* **Stated task**: Repeat each of the rows below word for word, keeping every line in its original order.

* **Items**:
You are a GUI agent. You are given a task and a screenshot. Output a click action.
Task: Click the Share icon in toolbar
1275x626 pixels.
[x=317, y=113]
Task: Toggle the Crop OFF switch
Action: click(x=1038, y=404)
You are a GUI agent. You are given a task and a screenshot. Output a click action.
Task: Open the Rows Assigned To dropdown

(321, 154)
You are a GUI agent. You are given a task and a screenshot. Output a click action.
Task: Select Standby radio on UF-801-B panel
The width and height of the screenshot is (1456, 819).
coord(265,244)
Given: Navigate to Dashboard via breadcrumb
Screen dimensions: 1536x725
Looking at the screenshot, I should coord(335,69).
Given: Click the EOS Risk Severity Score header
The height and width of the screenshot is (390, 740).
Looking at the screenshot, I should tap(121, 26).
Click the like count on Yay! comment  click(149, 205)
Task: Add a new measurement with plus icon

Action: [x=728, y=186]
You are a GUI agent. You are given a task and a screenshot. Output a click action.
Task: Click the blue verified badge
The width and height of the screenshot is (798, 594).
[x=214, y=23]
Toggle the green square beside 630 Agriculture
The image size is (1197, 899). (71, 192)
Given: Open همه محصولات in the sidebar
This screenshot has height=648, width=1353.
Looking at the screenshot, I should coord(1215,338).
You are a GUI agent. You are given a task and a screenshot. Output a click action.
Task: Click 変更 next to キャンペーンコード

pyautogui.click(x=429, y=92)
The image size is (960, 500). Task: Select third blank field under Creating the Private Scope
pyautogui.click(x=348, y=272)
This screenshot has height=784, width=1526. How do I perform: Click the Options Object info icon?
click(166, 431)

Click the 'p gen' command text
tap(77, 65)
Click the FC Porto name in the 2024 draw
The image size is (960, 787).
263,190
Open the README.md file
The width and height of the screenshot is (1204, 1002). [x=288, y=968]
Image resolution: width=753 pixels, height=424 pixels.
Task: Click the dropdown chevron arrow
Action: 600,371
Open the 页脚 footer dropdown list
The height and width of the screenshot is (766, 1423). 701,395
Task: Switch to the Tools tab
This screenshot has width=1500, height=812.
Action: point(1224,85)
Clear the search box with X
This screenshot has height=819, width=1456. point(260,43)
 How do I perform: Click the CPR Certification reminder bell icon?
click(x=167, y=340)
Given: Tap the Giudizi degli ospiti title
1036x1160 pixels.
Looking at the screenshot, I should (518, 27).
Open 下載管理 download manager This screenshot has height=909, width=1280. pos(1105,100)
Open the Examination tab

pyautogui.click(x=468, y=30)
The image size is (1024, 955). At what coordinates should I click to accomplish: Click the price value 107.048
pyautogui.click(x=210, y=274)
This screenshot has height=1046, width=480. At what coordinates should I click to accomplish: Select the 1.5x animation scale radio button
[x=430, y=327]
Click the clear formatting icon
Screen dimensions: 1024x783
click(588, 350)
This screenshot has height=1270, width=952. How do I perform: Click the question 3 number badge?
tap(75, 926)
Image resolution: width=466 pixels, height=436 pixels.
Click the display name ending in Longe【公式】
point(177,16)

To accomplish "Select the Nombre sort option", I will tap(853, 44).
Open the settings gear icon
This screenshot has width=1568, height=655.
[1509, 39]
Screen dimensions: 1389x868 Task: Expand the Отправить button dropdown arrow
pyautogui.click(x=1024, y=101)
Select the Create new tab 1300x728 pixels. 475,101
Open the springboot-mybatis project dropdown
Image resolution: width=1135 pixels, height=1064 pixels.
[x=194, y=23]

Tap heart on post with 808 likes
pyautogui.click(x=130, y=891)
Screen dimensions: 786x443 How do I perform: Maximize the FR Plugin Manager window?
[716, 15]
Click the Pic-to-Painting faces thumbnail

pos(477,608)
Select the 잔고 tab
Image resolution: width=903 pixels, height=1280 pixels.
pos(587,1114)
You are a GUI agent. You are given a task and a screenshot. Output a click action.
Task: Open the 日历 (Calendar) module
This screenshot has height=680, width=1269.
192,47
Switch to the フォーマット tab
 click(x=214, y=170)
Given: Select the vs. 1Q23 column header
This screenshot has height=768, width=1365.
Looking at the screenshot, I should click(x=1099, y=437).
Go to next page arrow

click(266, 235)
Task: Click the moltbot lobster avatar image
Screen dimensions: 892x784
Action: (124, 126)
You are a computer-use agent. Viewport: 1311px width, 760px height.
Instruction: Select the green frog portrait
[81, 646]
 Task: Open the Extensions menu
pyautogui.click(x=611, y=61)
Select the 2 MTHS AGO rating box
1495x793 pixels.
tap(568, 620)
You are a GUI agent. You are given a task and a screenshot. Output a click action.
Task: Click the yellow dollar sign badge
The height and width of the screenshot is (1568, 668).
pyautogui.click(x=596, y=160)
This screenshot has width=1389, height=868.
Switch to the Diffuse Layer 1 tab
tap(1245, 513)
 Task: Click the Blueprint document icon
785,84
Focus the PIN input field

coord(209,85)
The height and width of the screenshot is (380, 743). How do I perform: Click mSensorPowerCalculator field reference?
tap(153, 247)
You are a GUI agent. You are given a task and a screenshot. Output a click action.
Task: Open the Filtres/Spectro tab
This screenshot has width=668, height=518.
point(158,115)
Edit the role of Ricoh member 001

* **Exercise response**:
You are a GUI agent. You are given a task and a screenshot. Output a click action.
Task: Click the Share icon in toolbar
1275x626 pixels.
[x=317, y=113]
Task: Toggle the Crop OFF switch
Action: click(x=1038, y=404)
You are a GUI agent. You are given a task and a screenshot. Output a click action.
Task: Open the Rows Assigned To dropdown

(321, 154)
You are a GUI agent. You are given a task and a screenshot. Output a click action.
Task: Select Standby radio on UF-801-B panel
The width and height of the screenshot is (1456, 819).
coord(265,244)
Given: Navigate to Dashboard via breadcrumb
Screen dimensions: 1536x725
Looking at the screenshot, I should coord(335,69).
Given: Click the EOS Risk Severity Score header
The height and width of the screenshot is (390, 740).
Looking at the screenshot, I should tap(121, 26).
Click the like count on Yay! comment  click(149, 205)
Task: Add a new measurement with plus icon

Action: [x=728, y=186]
You are a GUI agent. You are given a task and a screenshot. Output a click action.
Task: Click the blue verified badge
The width and height of the screenshot is (798, 594).
[x=214, y=23]
Toggle the green square beside 630 Agriculture
The image size is (1197, 899). (71, 192)
Given: Open همه محصولات in the sidebar
This screenshot has height=648, width=1353.
Looking at the screenshot, I should coord(1215,338).
You are a GUI agent. You are given a task and a screenshot. Output a click action.
Task: Click 変更 next to キャンペーンコード

pyautogui.click(x=429, y=92)
The image size is (960, 500). Task: Select third blank field under Creating the Private Scope
pyautogui.click(x=348, y=272)
This screenshot has height=784, width=1526. How do I perform: Click the Options Object info icon?
click(166, 431)

Click the 'p gen' command text
tap(77, 65)
Click the FC Porto name in the 2024 draw
The image size is (960, 787).
263,190
Open the README.md file
The width and height of the screenshot is (1204, 1002). [x=288, y=968]
Image resolution: width=753 pixels, height=424 pixels.
Task: Click the dropdown chevron arrow
Action: 600,371
Open the 页脚 footer dropdown list
The height and width of the screenshot is (766, 1423). 701,395
Task: Switch to the Tools tab
This screenshot has width=1500, height=812.
Action: point(1224,85)
Clear the search box with X
This screenshot has height=819, width=1456. point(260,43)
 How do I perform: Click the CPR Certification reminder bell icon?
click(x=167, y=340)
Given: Tap the Giudizi degli ospiti title
1036x1160 pixels.
Looking at the screenshot, I should (518, 27).
Open 下載管理 download manager This screenshot has height=909, width=1280. pos(1105,100)
Open the Examination tab

pyautogui.click(x=468, y=30)
The image size is (1024, 955). At what coordinates should I click to accomplish: Click the price value 107.048
pyautogui.click(x=210, y=274)
This screenshot has height=1046, width=480. At what coordinates should I click to accomplish: Select the 1.5x animation scale radio button
[x=430, y=327]
Click the clear formatting icon
Screen dimensions: 1024x783
click(588, 350)
This screenshot has height=1270, width=952. How do I perform: Click the question 3 number badge?
tap(75, 926)
Image resolution: width=466 pixels, height=436 pixels.
Click the display name ending in Longe【公式】
point(177,16)

To accomplish "Select the Nombre sort option", I will tap(853, 44).
Open the settings gear icon
This screenshot has width=1568, height=655.
[1509, 39]
Screen dimensions: 1389x868 Task: Expand the Отправить button dropdown arrow
pyautogui.click(x=1024, y=101)
Select the Create new tab 1300x728 pixels. 475,101
Open the springboot-mybatis project dropdown
Image resolution: width=1135 pixels, height=1064 pixels.
[x=194, y=23]

Tap heart on post with 808 likes
pyautogui.click(x=130, y=891)
Screen dimensions: 786x443 How do I perform: Maximize the FR Plugin Manager window?
[716, 15]
Click the Pic-to-Painting faces thumbnail

pos(477,608)
Select the 잔고 tab
Image resolution: width=903 pixels, height=1280 pixels.
pos(587,1114)
You are a GUI agent. You are given a task and a screenshot. Output a click action.
Task: Open the 日历 (Calendar) module
This screenshot has height=680, width=1269.
192,47
Switch to the フォーマット tab
 click(x=214, y=170)
Given: Select the vs. 1Q23 column header
This screenshot has height=768, width=1365.
Looking at the screenshot, I should click(x=1099, y=437).
Go to next page arrow

click(266, 235)
Task: Click the moltbot lobster avatar image
Screen dimensions: 892x784
Action: (124, 126)
You are a computer-use agent. Viewport: 1311px width, 760px height.
Instruction: Select the green frog portrait
[81, 646]
 Task: Open the Extensions menu
pyautogui.click(x=611, y=61)
Select the 2 MTHS AGO rating box
1495x793 pixels.
tap(568, 620)
You are a GUI agent. You are given a task and a screenshot. Output a click action.
Task: Click the yellow dollar sign badge
The height and width of the screenshot is (1568, 668).
pyautogui.click(x=596, y=160)
This screenshot has width=1389, height=868.
Switch to the Diffuse Layer 1 tab
tap(1245, 513)
 Task: Click the Blueprint document icon
785,84
Focus the PIN input field

coord(209,85)
The height and width of the screenshot is (380, 743). How do I perform: Click mSensorPowerCalculator field reference?
tap(153, 247)
You are a GUI agent. You are given a task and a screenshot. Output a click action.
Task: Open the Filtres/Spectro tab
This screenshot has width=668, height=518.
point(158,115)
Edit the role of Ricoh member 001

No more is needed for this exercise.